Although the main fashion news at any time is centred on fabric constructions which have been developed after months of experimenting, it is very seldom that new styles are created regarding the manufacture of the foot in Fully-Fashioned stockings, and perhaps still less often in the case of Seamless stockings.

Figs. 43 and 44 give in detail good representation of the types of foot which have been perfected and featured by various manufacturers over many years. For the guidance of the reader, these pictorial designs can be used for reference, and in the case of a manufacturer getting out a presumably new style of foot, reference to the plates would determine if such had been used before.

These designs present the best-known major types of foot (heel, sole, toe).

1. This type lends itself for manufacture in all-nylon with “round” heel having high-splicing, spliced sole, and a toe having single narrowing and full reinforcement.

2. Note this foot has the universal style of heel (the top of which is high-spliced) spliced sole, and “quarter” splicing at the toe. This type is used with high-twist rayon, and all splicings are mercerised cotton.

3. Another round-heel design with high-spliced heel, sole, and full toe. Note the splicing steps.

4. The “L” shaped high-splicing (full) is the feature here. Note mid-sole low-splicing, increasing in width as it gets to the toe (which is extra-reinforced).

5. Style quite suitable for a lisle stocking.

6. The design of the foot lends itself to a fine-gauge hose made from high-twist rayon.

7. The “round” heel style is unique, and is used in the construction of 30 Denier, 66 Gauge, rayon hose.

8. This foot is specially suitable for 51 Gauge silk type. Note “quarter” reinforcement at the top of the toe.

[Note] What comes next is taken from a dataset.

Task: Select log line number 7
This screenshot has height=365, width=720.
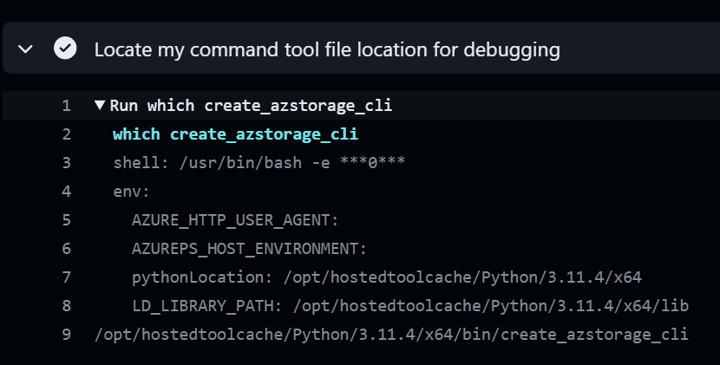Action: point(66,277)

9. Lace openwork diamond design in silk, very effective toe and heel, with low sole built for popular open sandal type of shoe.

STOCKINGS

From the foregoing, it will be seen how essential to the life of the stocking is the reinforcing thread at the points of wear. This thread can be of the same fibre as that used in the manufacture of the whole stocking, or it can be a fibre of a different character, but here it should be mentioned that whatever yarn is used for the purpose is usually specially twisted for hard wear. Generally, in order to give a good matching colour when the goods are dyed, and so contribute to a generally pleasing appearance, the yarn used in the leg and foot of the stocking is plated on the reinforcement thread.